:: YOUR INSTRUCTIONS ::
Run through the data and copy out every line that mentions the word "agent".

* * * *

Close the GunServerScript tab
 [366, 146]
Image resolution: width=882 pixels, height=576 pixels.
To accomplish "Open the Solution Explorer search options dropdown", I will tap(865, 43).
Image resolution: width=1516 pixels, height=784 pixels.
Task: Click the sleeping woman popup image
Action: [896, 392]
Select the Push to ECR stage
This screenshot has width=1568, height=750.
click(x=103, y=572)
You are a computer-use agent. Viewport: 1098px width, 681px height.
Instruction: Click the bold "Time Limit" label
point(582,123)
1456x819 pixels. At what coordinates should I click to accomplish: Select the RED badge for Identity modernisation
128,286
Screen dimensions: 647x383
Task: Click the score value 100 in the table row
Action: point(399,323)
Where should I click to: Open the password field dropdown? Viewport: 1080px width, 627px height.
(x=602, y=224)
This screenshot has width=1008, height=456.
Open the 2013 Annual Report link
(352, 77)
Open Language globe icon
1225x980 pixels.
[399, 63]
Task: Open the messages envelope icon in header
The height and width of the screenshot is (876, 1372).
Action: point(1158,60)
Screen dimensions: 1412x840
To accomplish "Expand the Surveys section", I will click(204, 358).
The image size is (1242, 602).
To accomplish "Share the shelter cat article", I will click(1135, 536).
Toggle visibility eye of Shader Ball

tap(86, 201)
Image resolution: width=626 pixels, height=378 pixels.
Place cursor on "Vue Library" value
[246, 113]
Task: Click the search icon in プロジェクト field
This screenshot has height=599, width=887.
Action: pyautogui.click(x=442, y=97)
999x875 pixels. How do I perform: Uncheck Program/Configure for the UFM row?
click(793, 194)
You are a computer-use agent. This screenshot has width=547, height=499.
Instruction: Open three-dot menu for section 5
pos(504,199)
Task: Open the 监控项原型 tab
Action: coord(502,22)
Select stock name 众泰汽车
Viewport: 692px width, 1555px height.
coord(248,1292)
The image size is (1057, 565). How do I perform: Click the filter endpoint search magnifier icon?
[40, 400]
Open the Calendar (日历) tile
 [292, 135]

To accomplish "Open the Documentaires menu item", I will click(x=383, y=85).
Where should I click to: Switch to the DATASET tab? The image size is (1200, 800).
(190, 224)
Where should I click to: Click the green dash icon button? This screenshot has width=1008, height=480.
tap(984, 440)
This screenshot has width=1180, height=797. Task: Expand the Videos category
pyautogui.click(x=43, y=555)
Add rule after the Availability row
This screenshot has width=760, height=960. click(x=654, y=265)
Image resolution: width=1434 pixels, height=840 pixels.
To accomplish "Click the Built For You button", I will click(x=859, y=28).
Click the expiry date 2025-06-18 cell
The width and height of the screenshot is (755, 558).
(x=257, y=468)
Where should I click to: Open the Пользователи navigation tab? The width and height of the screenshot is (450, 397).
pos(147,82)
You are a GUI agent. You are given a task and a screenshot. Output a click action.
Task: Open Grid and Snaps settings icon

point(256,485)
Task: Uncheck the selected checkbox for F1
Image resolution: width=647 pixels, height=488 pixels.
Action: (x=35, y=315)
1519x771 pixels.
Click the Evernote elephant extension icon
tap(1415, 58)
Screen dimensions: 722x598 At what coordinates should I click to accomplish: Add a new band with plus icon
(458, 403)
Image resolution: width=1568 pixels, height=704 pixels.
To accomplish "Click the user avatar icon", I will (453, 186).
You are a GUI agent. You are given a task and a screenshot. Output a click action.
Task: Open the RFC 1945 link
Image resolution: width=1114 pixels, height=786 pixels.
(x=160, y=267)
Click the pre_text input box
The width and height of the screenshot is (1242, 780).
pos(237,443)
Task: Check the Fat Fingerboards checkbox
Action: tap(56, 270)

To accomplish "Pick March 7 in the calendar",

* * * *

:: RESPONSE AREA ::
You are a computer-use agent. Viewport: 1098px width, 681px height.
You are a computer-use agent. This screenshot has width=547, height=499.
You are a GUI agent. You are given a task and a screenshot. Output a click action.
You are a GUI agent. You are given a task and a screenshot. Output a click action.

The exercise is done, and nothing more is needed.